------ TASK INPUT

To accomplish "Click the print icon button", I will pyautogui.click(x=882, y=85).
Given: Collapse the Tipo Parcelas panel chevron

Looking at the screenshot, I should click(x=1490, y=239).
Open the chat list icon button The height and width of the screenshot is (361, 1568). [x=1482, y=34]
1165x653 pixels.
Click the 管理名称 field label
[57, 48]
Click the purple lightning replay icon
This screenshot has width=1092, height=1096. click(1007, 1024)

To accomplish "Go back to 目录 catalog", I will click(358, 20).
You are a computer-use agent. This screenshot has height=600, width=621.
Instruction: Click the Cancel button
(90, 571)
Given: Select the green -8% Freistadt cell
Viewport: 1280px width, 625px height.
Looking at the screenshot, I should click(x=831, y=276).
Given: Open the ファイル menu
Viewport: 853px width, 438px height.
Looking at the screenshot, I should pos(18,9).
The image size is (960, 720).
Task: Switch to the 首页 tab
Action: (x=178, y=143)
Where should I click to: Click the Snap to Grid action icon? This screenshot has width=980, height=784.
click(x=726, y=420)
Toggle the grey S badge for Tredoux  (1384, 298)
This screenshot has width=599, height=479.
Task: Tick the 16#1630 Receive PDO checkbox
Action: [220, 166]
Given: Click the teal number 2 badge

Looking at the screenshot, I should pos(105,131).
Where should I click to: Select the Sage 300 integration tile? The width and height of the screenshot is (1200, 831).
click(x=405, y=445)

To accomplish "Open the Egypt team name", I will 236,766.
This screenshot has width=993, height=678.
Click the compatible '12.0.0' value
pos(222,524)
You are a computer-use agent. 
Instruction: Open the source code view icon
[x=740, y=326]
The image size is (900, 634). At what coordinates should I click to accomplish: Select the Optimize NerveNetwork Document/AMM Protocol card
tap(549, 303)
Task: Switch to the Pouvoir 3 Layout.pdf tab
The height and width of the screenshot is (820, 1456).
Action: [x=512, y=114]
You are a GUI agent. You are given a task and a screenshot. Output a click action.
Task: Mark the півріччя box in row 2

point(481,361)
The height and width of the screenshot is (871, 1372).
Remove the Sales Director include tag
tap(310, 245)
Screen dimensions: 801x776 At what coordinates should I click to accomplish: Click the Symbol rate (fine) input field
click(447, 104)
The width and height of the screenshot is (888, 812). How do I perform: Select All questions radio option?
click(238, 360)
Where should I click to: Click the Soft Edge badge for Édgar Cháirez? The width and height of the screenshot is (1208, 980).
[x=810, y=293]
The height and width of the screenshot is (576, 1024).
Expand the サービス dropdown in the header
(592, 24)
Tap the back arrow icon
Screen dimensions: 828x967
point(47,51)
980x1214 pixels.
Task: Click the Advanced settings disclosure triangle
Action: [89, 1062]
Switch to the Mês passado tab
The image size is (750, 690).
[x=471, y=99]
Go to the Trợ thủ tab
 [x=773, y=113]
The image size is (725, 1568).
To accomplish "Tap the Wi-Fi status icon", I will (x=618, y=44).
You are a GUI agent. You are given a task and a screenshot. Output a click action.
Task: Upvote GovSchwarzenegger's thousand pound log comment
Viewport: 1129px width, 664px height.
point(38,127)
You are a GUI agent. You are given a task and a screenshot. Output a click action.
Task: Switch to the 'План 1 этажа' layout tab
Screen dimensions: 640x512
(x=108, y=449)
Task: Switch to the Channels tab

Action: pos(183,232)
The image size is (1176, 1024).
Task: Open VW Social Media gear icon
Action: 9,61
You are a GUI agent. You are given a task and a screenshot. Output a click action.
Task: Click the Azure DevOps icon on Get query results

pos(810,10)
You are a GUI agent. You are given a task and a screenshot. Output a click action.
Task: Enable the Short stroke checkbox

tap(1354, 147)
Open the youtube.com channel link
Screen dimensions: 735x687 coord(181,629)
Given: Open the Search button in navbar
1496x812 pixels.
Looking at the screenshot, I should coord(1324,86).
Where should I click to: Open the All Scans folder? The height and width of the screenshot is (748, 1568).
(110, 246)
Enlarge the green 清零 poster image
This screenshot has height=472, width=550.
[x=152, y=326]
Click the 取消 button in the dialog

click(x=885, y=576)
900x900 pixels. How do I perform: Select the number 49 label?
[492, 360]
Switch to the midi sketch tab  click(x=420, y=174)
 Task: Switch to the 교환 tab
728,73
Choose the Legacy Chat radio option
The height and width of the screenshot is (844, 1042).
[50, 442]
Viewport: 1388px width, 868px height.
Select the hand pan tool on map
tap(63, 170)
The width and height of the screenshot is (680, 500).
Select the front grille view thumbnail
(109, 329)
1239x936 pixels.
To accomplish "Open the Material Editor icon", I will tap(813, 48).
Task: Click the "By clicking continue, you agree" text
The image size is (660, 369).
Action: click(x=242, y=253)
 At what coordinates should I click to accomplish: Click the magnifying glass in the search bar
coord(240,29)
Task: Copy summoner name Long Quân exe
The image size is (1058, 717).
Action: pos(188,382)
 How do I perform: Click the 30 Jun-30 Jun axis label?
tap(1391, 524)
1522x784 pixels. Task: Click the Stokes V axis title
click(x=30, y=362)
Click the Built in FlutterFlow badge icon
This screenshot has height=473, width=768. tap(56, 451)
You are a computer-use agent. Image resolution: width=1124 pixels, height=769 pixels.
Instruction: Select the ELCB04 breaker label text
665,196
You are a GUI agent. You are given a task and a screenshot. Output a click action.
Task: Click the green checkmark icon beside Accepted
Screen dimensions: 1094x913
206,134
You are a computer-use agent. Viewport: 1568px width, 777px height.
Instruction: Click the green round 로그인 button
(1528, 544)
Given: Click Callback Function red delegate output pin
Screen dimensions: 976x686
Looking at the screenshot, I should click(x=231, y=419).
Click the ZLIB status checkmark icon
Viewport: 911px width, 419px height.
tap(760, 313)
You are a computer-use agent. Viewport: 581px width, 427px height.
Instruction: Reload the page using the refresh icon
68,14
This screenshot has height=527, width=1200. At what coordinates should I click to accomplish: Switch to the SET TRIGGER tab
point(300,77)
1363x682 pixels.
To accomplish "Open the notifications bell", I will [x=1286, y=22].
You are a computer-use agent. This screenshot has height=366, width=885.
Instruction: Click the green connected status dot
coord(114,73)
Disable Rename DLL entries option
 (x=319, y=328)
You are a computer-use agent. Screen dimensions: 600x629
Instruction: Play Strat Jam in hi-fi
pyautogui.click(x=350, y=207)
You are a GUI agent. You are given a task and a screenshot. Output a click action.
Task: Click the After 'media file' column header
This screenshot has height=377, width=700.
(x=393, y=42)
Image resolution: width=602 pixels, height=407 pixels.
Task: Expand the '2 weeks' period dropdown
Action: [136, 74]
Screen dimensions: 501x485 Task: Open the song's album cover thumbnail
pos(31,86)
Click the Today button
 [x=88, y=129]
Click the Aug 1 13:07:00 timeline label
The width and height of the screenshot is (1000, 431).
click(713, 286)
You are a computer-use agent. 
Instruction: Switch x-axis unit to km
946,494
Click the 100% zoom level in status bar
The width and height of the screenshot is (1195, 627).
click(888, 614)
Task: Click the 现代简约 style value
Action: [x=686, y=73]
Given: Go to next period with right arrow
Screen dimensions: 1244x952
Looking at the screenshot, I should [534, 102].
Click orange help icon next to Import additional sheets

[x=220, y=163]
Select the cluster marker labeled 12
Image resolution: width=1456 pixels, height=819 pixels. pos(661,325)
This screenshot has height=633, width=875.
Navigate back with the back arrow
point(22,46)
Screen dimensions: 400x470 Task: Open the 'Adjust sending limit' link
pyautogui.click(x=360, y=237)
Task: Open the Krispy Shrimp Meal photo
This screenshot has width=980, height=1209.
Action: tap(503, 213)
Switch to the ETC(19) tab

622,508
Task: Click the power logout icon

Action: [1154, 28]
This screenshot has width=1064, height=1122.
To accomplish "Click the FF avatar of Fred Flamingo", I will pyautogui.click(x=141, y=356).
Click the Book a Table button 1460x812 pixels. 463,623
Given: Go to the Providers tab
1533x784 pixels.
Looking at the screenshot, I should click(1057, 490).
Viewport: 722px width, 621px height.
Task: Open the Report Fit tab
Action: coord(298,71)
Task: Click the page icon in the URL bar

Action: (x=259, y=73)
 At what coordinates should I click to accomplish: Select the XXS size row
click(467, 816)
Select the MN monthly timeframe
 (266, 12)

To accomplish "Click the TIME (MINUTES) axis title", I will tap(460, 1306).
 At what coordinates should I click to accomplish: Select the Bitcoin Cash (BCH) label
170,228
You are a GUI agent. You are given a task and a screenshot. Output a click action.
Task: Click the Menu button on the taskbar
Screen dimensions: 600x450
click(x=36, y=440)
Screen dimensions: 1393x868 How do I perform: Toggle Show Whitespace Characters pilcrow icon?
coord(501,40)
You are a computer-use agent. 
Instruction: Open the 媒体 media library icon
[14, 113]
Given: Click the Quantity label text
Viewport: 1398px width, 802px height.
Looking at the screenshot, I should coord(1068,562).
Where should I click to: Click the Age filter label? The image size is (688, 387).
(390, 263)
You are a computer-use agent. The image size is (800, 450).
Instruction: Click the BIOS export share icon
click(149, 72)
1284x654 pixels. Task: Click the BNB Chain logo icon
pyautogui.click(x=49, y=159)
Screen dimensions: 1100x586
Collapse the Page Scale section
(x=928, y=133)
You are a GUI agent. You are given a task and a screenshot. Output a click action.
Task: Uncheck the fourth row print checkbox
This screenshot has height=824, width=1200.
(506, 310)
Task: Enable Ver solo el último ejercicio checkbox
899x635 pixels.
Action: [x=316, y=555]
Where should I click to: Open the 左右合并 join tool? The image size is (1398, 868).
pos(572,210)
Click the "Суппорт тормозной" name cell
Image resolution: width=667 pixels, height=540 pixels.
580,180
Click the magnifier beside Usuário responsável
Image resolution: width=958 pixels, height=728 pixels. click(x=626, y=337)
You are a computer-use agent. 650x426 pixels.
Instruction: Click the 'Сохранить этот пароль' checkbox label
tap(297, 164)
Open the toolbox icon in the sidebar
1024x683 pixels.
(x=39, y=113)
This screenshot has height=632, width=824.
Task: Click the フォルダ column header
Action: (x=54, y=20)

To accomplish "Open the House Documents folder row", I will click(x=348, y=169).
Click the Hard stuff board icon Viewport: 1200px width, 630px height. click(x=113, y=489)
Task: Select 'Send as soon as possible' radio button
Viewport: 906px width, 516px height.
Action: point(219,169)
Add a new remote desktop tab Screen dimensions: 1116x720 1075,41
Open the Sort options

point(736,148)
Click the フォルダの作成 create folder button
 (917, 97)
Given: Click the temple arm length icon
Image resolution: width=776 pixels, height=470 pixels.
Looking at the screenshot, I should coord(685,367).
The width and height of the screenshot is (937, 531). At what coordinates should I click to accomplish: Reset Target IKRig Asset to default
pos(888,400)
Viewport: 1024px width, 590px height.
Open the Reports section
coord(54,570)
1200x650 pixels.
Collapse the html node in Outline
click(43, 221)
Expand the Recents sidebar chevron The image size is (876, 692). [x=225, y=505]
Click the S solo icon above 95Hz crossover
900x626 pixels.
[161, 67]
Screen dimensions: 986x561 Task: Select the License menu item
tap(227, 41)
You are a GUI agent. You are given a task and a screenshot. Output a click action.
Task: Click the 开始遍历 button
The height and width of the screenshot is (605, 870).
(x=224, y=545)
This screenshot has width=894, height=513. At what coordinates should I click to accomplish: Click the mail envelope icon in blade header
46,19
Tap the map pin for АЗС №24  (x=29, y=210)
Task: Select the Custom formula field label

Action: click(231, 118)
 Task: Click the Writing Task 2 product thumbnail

------------

> _YOUR INSTRUCTIONS_: Exactly the lines from the one containing "Open the Sort options" through the end of the listing above, inclusive, are to be written out, and no others.

> _WRITTEN SOLUTION_:
Open the Sort options

point(736,148)
Click the フォルダの作成 create folder button
 (917, 97)
Given: Click the temple arm length icon
Image resolution: width=776 pixels, height=470 pixels.
Looking at the screenshot, I should coord(685,367).
The width and height of the screenshot is (937, 531). At what coordinates should I click to accomplish: Reset Target IKRig Asset to default
pos(888,400)
Viewport: 1024px width, 590px height.
Open the Reports section
coord(54,570)
1200x650 pixels.
Collapse the html node in Outline
click(43, 221)
Expand the Recents sidebar chevron The image size is (876, 692). [x=225, y=505]
Click the S solo icon above 95Hz crossover
900x626 pixels.
[161, 67]
Screen dimensions: 986x561 Task: Select the License menu item
tap(227, 41)
You are a GUI agent. You are given a task and a screenshot. Output a click action.
Task: Click the 开始遍历 button
The height and width of the screenshot is (605, 870).
(x=224, y=545)
This screenshot has width=894, height=513. At what coordinates should I click to accomplish: Click the mail envelope icon in blade header
46,19
Tap the map pin for АЗС №24  (x=29, y=210)
Task: Select the Custom formula field label

Action: click(231, 118)
 Task: Click the Writing Task 2 product thumbnail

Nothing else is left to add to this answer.